さらに、TursoはSQLiteをベースに、ベクター列を持ち、データ更新時に自動でベクターを更新する新たなオープンソースデータベースを開発しています。
そのほか、YugabyteやClickHouseなども、SQLインターフェースとAI向け機能を兼ね備えたオープンソースデータベースとして注目されています。
ベクターデータベースを選ぶか、汎用データベースを選ぶかは、埋め込み(embedding)以外のデータ検索が必要かどうかによって判断されることが多いです。「ハイブリッド検索」と呼ばれる手法では、ベクター検索と従来の検索を組み合わせてデータを取得します。Open Tech StrategiesのKarl Fogelは、特定の高性能要件がない限り、ベクター機能を備えた汎用データベースを使うことを推奨しています。
AI分野に乗り遅れまいと、多くのデータベースが対応を進めています。よく言われる「乗り遅れるな」という表現の通り、あらゆる技術がこの分野に参入しています。
MongoDBは「Atlas Vector Search」を提供し、主要AIサービスと連携したデータ検索機能をアピールしています。ドキュメントには、データベースへのデータ格納例も掲載されています。NoSQL時代を代表するデータベースであるCassandraも、生成AIへの適用を打ち出しています。

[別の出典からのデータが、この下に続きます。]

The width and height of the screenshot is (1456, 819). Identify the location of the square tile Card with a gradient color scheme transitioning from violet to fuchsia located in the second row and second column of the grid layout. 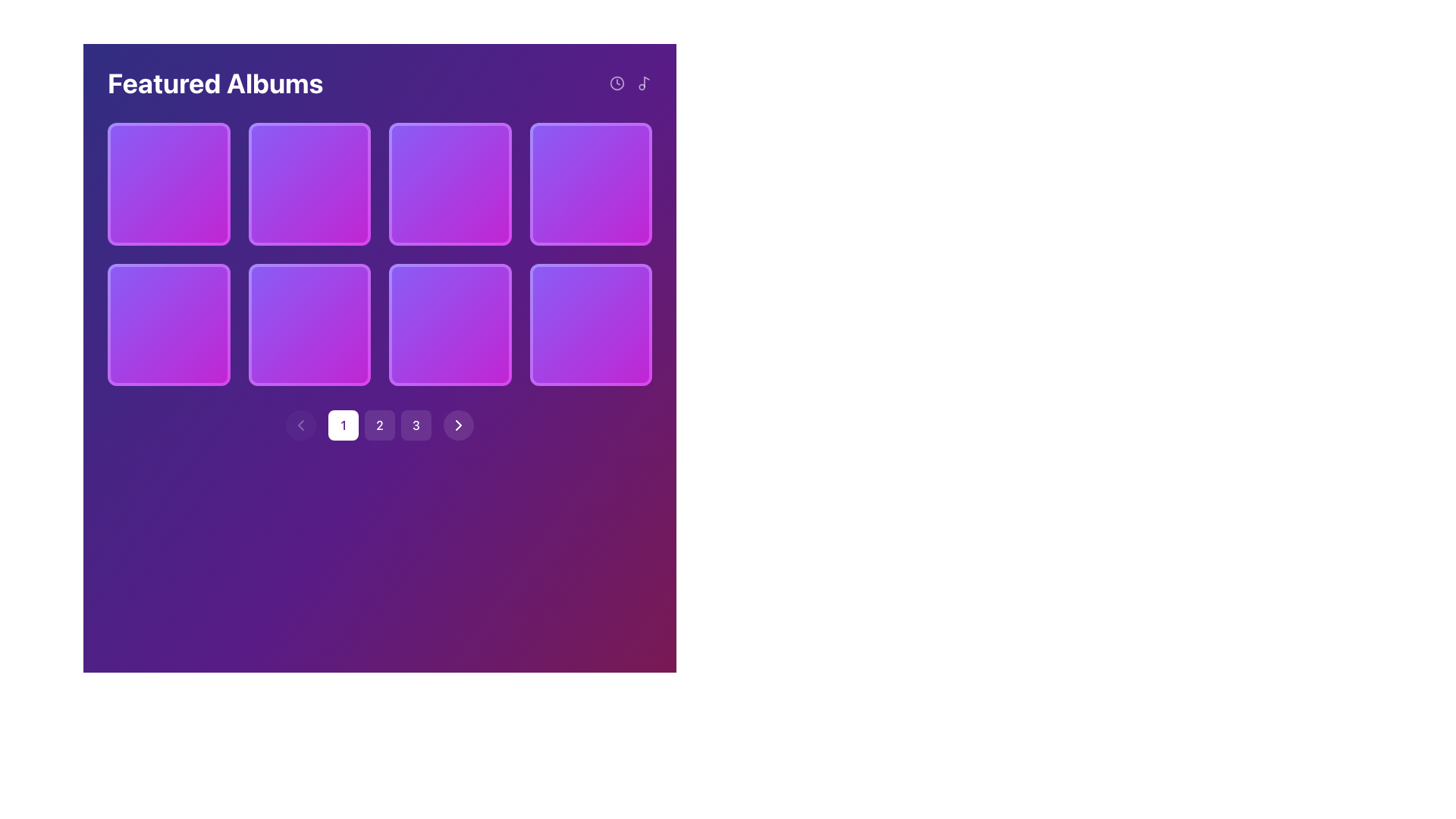
(309, 324).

テキスト検索分野で長い歴史を持つElasticsearchも、ベクターのインデックス作成・保存・検索を行う拡張機能を提供しています。
さらに、グラフデータベースもAI分野に進出しており、「Neo4j for GenAI」といった取り組みがその一例です。
「エコシステム」という言葉はやや使われすぎている感もありますが、さまざまなツールが連携して動作するAIの世界を表現するには適切な言葉です。特にオープンソースの分野では、多様なツールがそれぞれの役割を担い、アプリケーション全体を構成しています。
AIの本質は、非構造化データから有用な構造を生み出すことです。本記事が、構造化データがどのように現代のAIを支えているのかを理解する一助となれば幸いです。